We wasted billions of dollars in military aid to the Iraqi army, which wilted as it faced the IS sweep, and reliably shortchanged the Kurds. Need we be reminded that only the Kurds in recent weeks helped us roll back some of those IS advances?
We need new thinking, of which our encrusted policymakers seem incapable. A new alliance structure can stabilize the Middle East and settle the world into more peaceful modes of living.
We should start by recognizing the sovereignty of Kurdistan in a manner that shores up pro-Western allies across the northernmost parts of Iraq. Indeed, new Kurdish territory may well include parts of what is now Syria.That would mean convincing Shi’ite Iraqis that the old regime is not coming back and that their future lies in acknowledging a free Kurdistan. This would create a bulwark of stability.
Just a year ago the Obama administration, with the encouragement of the McCain-Graham faction of my own party, was on the brink of war with Syria, having convicted the Assad regime of engaging in chemical warfare on unruly Syrians. Providence – and an unexpectedly agreeable Vladimir Putin – pulled us back from that brink.

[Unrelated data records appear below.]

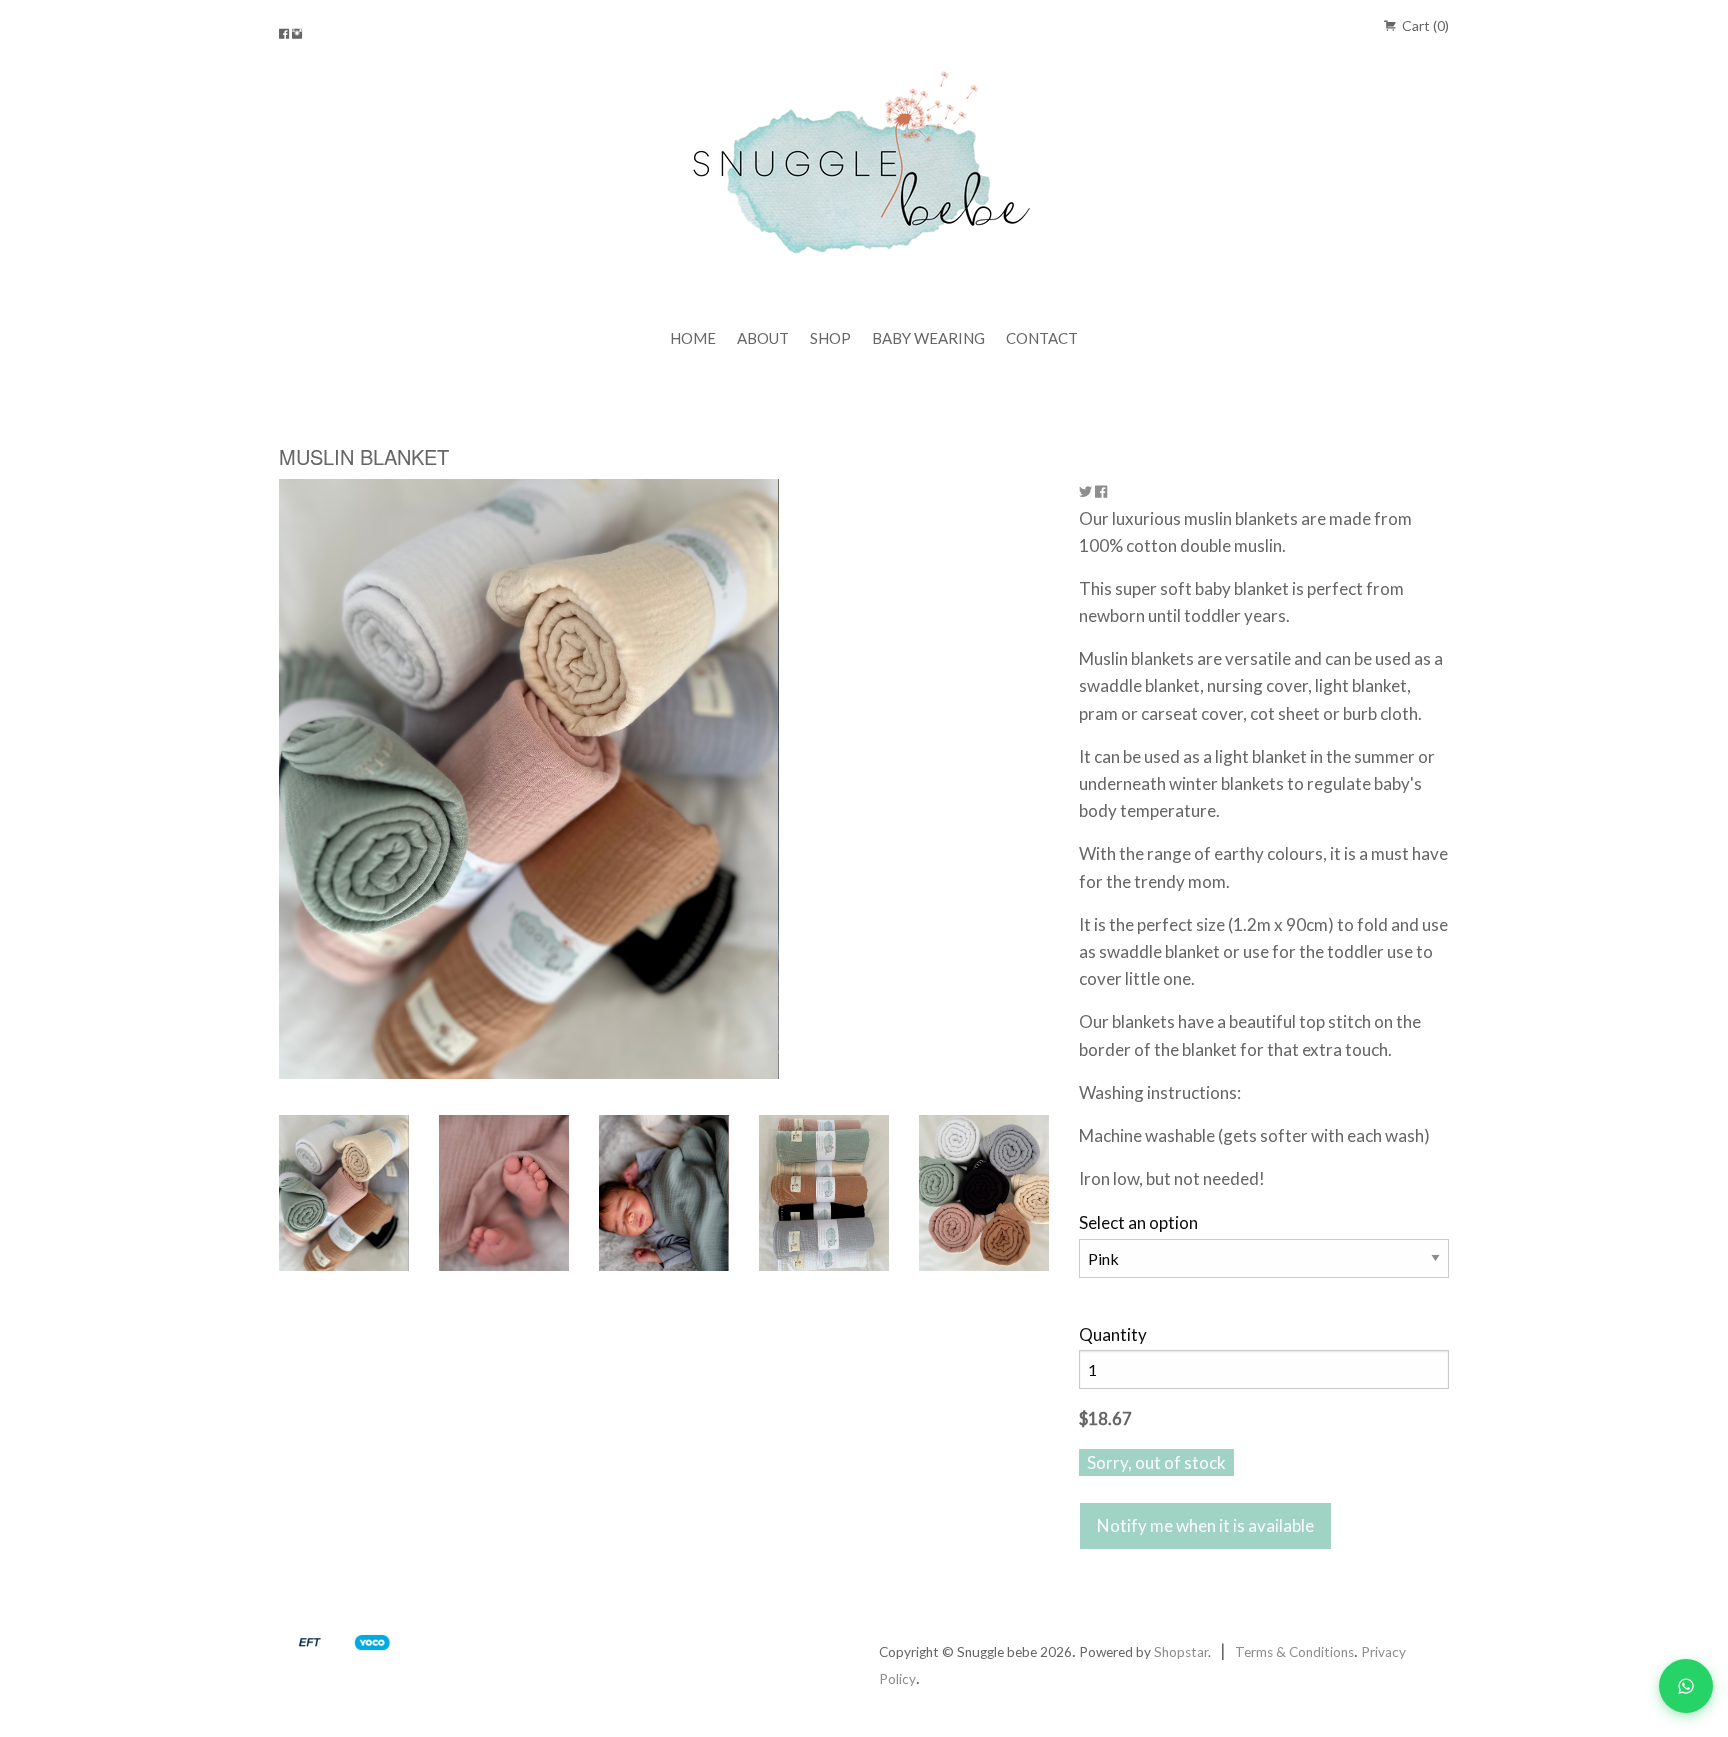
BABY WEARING (928, 338)
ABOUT (763, 338)
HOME (693, 338)
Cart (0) (1424, 25)
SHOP (830, 338)
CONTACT (1042, 338)
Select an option (1138, 1222)
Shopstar (1181, 1652)
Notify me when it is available (1205, 1525)
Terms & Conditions (1294, 1652)
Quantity (1113, 1334)
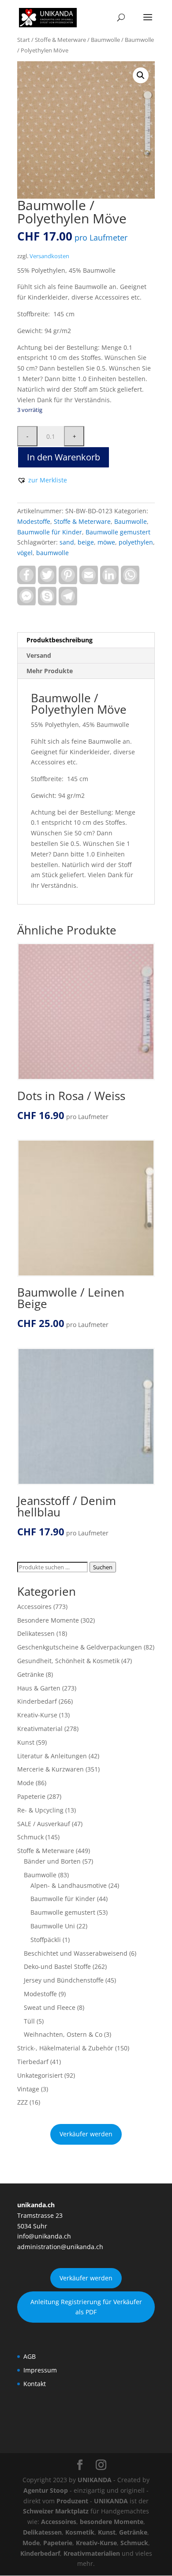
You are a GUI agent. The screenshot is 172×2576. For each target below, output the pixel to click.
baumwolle (52, 553)
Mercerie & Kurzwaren (50, 1769)
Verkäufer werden (86, 2134)
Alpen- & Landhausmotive (68, 1885)
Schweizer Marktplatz (56, 2511)
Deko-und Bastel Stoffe (57, 1966)
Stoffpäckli (45, 1939)
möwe (106, 542)
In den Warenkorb (63, 457)
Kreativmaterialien (92, 2553)
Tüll (29, 2021)
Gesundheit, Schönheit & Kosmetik (68, 1661)
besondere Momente (111, 2521)
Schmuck (30, 1837)
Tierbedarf (33, 2061)
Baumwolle (105, 40)
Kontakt (34, 2384)
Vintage (28, 2089)
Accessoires (34, 1606)
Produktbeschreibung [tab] (59, 640)
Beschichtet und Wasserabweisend (75, 1953)
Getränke (30, 1674)
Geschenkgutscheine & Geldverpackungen (79, 1647)
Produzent (72, 2501)
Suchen (102, 1567)
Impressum (40, 2370)
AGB (29, 2356)
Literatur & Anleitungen (52, 1756)
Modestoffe (33, 521)
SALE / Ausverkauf (43, 1824)
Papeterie (31, 1796)
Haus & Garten (38, 1688)
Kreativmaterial (40, 1728)
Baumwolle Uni (52, 1926)
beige (86, 542)
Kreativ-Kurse (37, 1715)
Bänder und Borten (52, 1861)
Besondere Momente (48, 1620)
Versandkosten (49, 256)
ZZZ (22, 2102)
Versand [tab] (38, 655)
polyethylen (136, 542)
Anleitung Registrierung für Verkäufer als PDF (86, 2307)
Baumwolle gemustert (118, 532)
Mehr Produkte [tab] (49, 671)
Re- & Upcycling (40, 1810)
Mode (25, 1783)
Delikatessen (36, 1633)
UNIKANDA (95, 2480)
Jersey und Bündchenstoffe (64, 1980)
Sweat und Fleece (49, 2007)
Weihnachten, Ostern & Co (63, 2034)
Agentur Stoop (45, 2490)
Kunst (25, 1742)
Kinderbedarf (37, 1701)
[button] (141, 75)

But the Caliphate will not be defeated by U.S. airpower and dependence on the Kurds alone. The president appears to be supporting the arming and training of the so-called Free Syrian Army to introduce a second front in the battle. This decision is based on two assumptions: (1) It opposes IS and it (2) isn’t Assad.
That spurious reasoning could lead to disaster. We have simply not completed a necessary assessment of the Free Syrian Army’s aims, attitudes, and potential capabilities. All signs lead to the conclusion that, though a rival of IS, it shares the same fundamentalist, terror-wielding motives. Once again, an American government may be creating its own future enemies, or supporting those who will defect to its enemies.
Alternatively (not to say controversially), we should reassess our relations with two now-odious names: Assad and Putin. We should remember to seek out the enemies of our enemies.